▸ STATED GOAL:
Copy the data below word for word, from the line containing "At what coordinates should I click to accomplish: Select" through the line containing "pyautogui.click(x=81, y=37)", including both of those lines. Leave the pictures out of your copy.

▸ TASK MATERIAL:
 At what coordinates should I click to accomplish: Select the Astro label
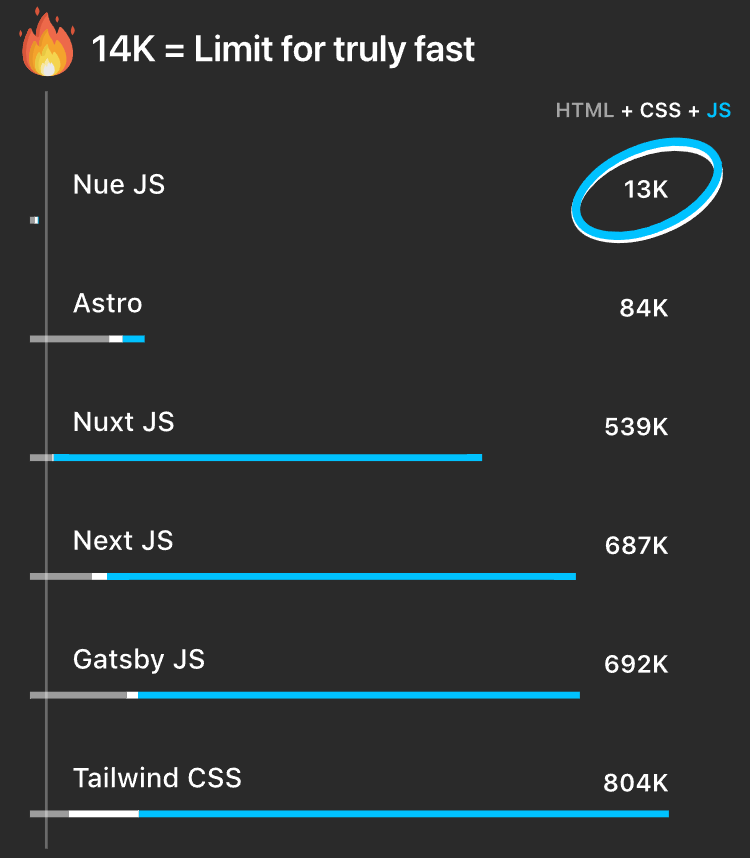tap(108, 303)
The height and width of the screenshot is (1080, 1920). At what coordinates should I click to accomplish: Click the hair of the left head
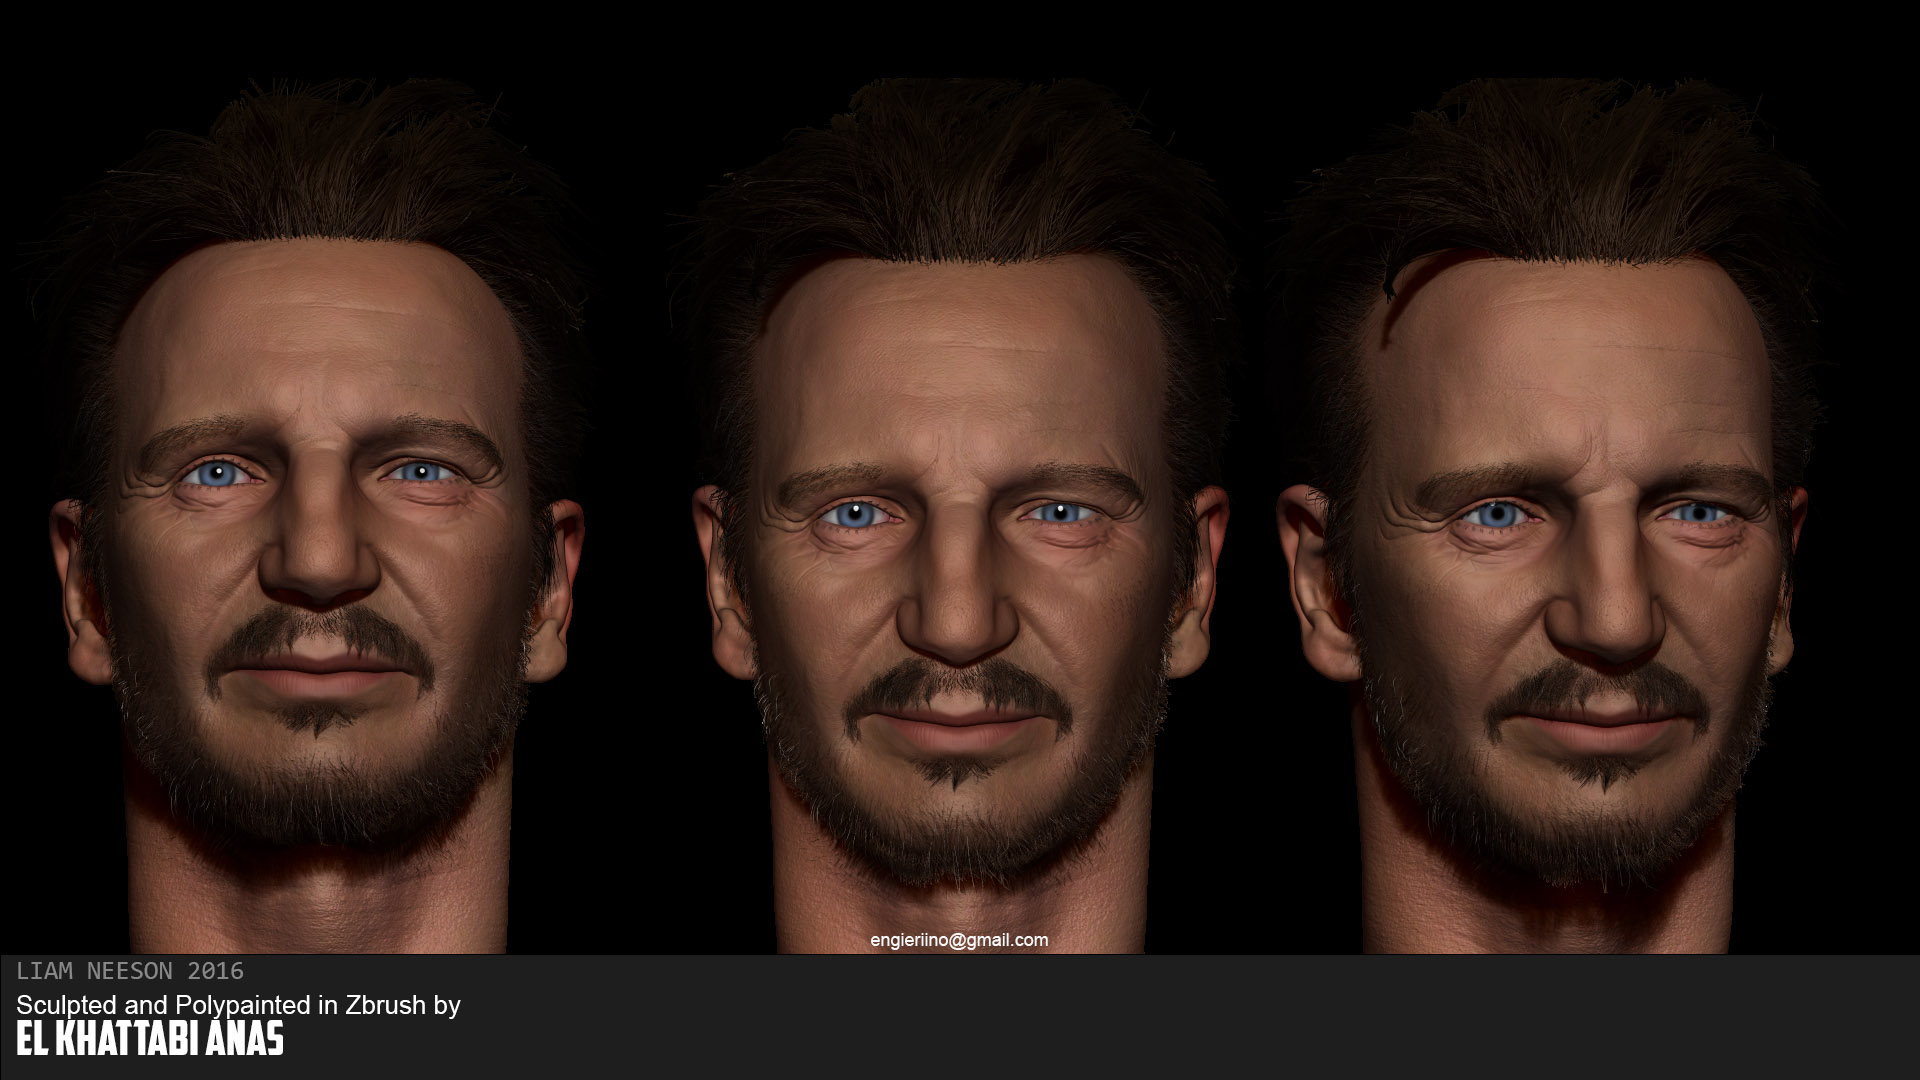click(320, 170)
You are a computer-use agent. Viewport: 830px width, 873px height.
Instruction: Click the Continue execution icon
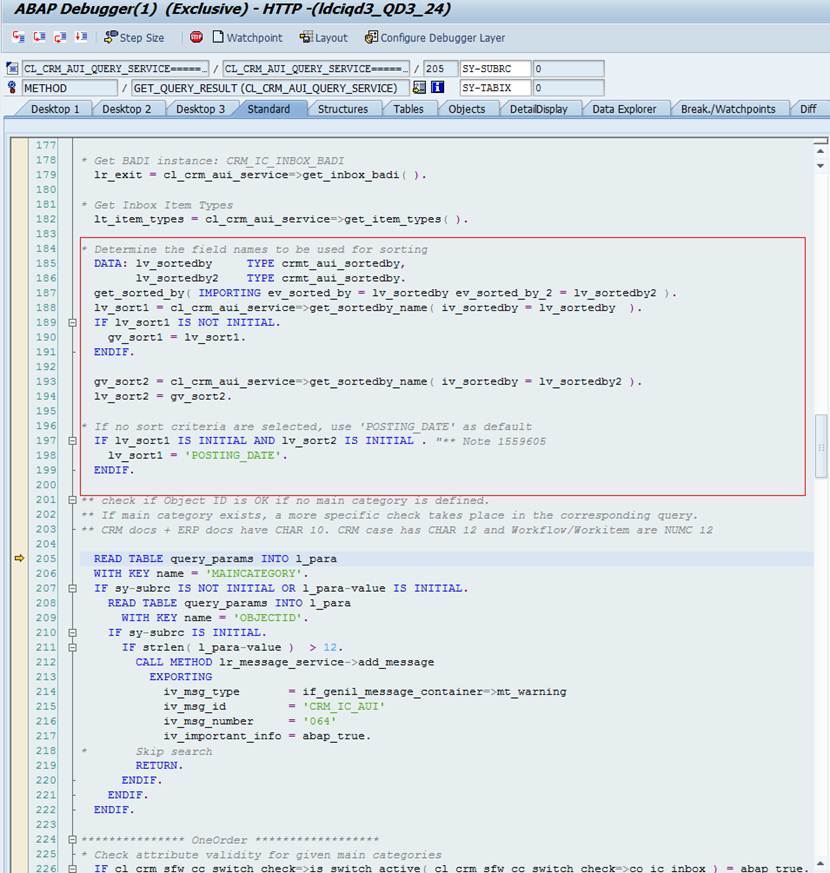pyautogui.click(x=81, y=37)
---
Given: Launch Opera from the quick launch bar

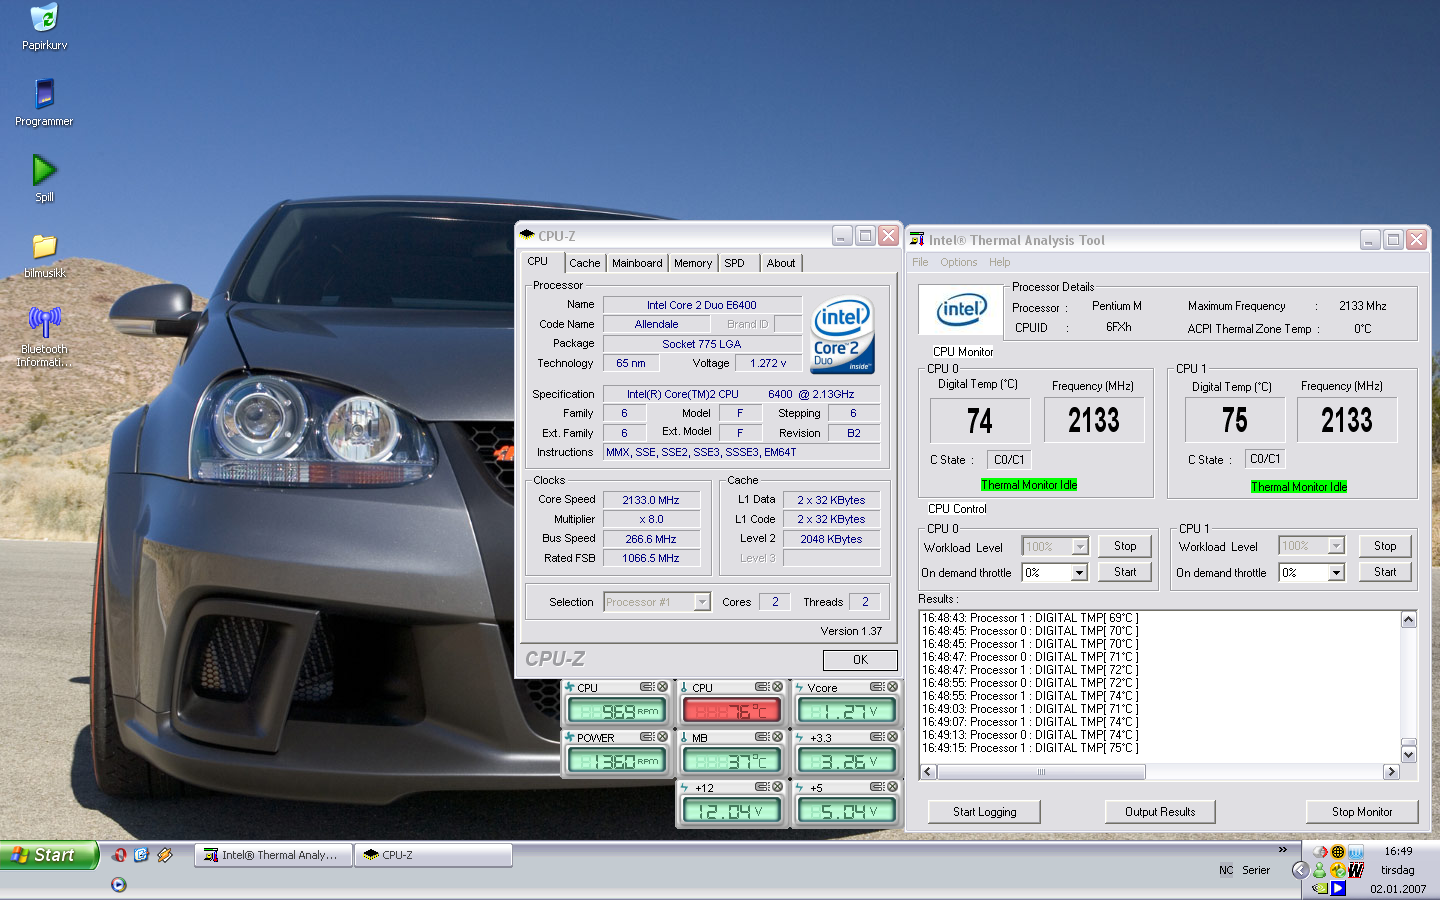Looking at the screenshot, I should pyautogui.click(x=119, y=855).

▸ FINISHED ANSWER:
 At what coordinates should I click to accomplish: Select the Astro label
tap(108, 303)
The height and width of the screenshot is (1080, 1920). At what coordinates should I click to accomplish: Click the hair of the left head
click(320, 170)
You are a computer-use agent. Viewport: 830px width, 873px height.
Instruction: Click the Continue execution icon
pyautogui.click(x=81, y=37)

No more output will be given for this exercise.